Supplied passage.
────
Monitoring Distributed Systems
Terms around monitoring
Not consistent, but a basic idea
- Monitoring
- White-box monitoring
- Black box monitoring
- Dashboard
- Alert
- Root cause
- Node and machine
- Push
What can you get from monitoring?
Trends, help debugging, alerts, baselines to compare from, data for the business to analyze, and things to analyze in the event of a security breach
This is a large scale endeavor. Every 10-12 person has at least 1 "monitoring person"
Even with a dedicated person, the monitoring needs to be simple enough for everyone on the team to understand, especially if it's something that triggers a page.
White-box and black-box monitoring
Black-box can tell you when there is an issue, but not when there is going to be an issue
White-box can see inside the system and see when there are imminent problems on the horizon
Not only is white-box predictive, but for certain things like an application thinking a DB is slow it's the only way to distinguish between an issue with the network and an issue with the database
Symptoms vs causes
Monitoring should address 2 questions, what's broken and why
Table 6-1 shows some symptoms and causes
A symptom is "I'm serving HTTP 500s and 404s" the cause is "Database servers are refusing connections"
Paging should be based on symptoms while data around causes should be used for debugging
From the perspective of someone monitoring an application "Database servers are refusing connections" should not generate the page, "I'm serving HTTP 500s and 404s" should.
At the same time if you are monitoring the DB "Database servers are refusing connections" is a symptom for you and not a cause
4 golden signals
- Latency
- Traffic
- Errors
- Saturation
Scale and accuracy
Find the right resolution for your needs
You can't see more detail than what you collect. Monitoring at the finest detail is costly and creates a lot of noise
If your SLA is 99.9 than checking something more than once a minute is probably unnecessary
What you monitor will change
You will find new things to monitor, but also some things will prove to not be worth monitoring anymore.
If you are collecting some data but not using it in any alerts or dashboards is it worth keeping?
Pagers and Pages
- Every time the pager goes off, I should be able to react with a sense of urgency. I can only react with a sense of urgency a few times a day before I become fatigued.
- Every page should be actionable.
- Every page response should require intelligence. If a page merely merits a robotic response, it shouldn’t be a page.
- Pages should be about a novel problem or an event that hasn’t been seen before.
Here are some questions to ask about your alerts to make sure you aren't paging for the wrong things
- Does this rule detect an otherwise undetected condition that is urgent, actionable, and actively or imminently user-visible?
- Will I ever be able to ignore this alert, knowing it’s benign? When and why will I be able to ignore this alert, and how can I avoid this scenario?
- Does this alert definitely indicate that users are being negatively affected? Are there detectable cases in which users aren’t being negatively impacted, such as drained traffic or test deployments, that should be filtered out?
- Can I take action in response to this alert? Is that action urgent, or could it wait until morning? Could the action be safely automated? Will that action be a long-term fix, or just a short-term workaround?
- Are other people getting paged for this issue, therefore rendering at least one of the pages unnecessary?
Short and long term balance
Responding to a page is toil, and it takes away resources from more valuable work. Finding the root cause and resolving it is often the best thing to do for the long term. If it can't be resolved, fully automating the response is the next best option
The book shares two case studies
BigTable over alerting, the solution was to lower the SLO to create space to solve underlying issues
Gmail had an issue where the team was concerned if they automated away a rote task the real underlying issue would not be addressed. This showed a lack of faith in the team's ability to clean up their technical debt which is a deeper issue that needs to be addressed, probably by escalating.
────
Exercise set.
(a) In the monitoring notes, what should paging be based on?
(b) From the monitoring notes, quote the text starting with "If you are collecting" and going on through "been seen before.".
(c) For each statement, say yes or no to whether it agrees with the monitoring notes, and quote the words that decide it: (i) Black-box monitoring can tell you when there is going to be an issue. (ii) In the BigTable case, the solution to over alerting was to lower the SLO. (iii) Every page should be actionable.

Given material.
────
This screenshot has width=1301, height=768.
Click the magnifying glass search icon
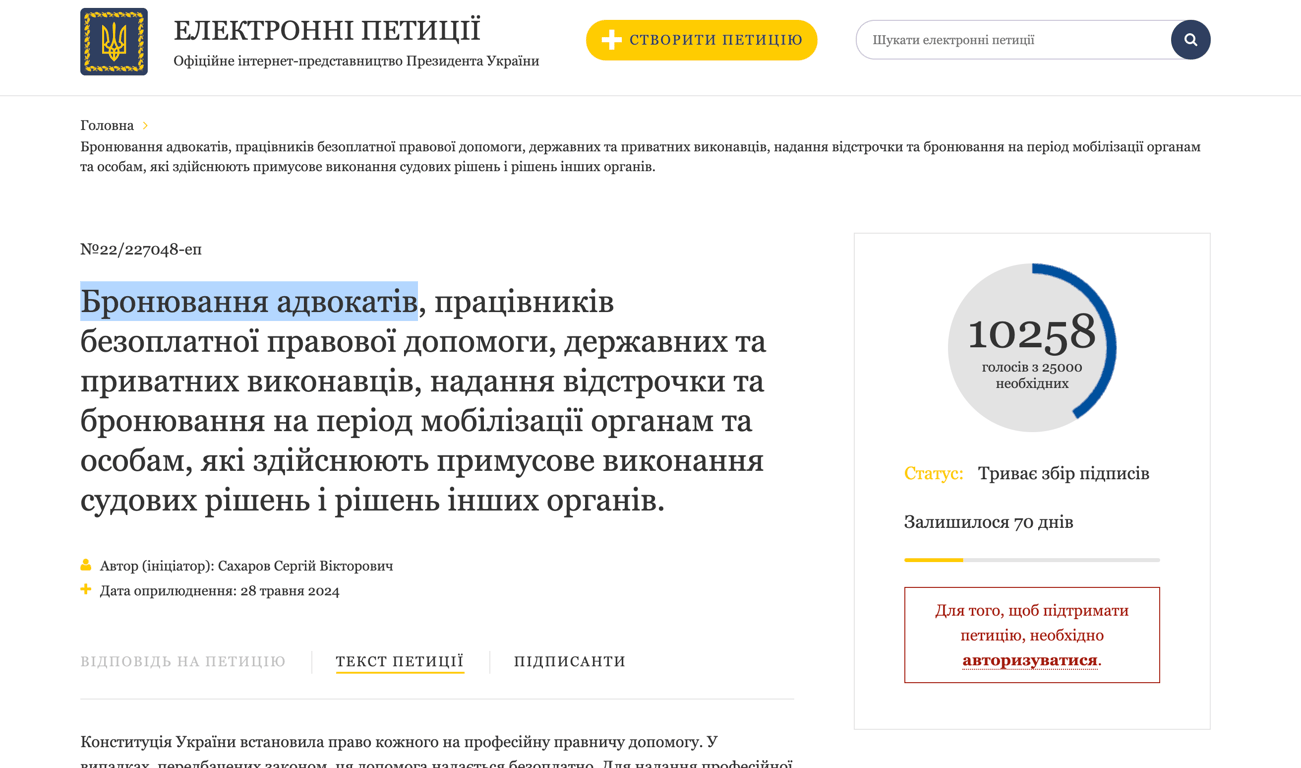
────
Outputs in order.
(a) Paging should be based on symptoms.

(b)
If you are collecting some data but not using it in any alerts or dashboards is it worth keeping?
Pagers and Pages
- Every time the pager goes off, I should be able to react with a sense of urgency. I can only react with a sense of urgency a few times a day before I become fatigued.
- Every page should be actionable.
- Every page response should require intelligence. If a page merely merits a robotic response, it shouldn’t be a page.
- Pages should be about a novel problem or an event that hasn’t been seen before.

(c)
(i) No: "Black-box can tell you when there is an issue, but not when there is going to be an issue"
(ii) Yes: "BigTable over alerting, the solution was to lower the SLO to create space to solve underlying issues"
(iii) Yes: "Every page should be actionable."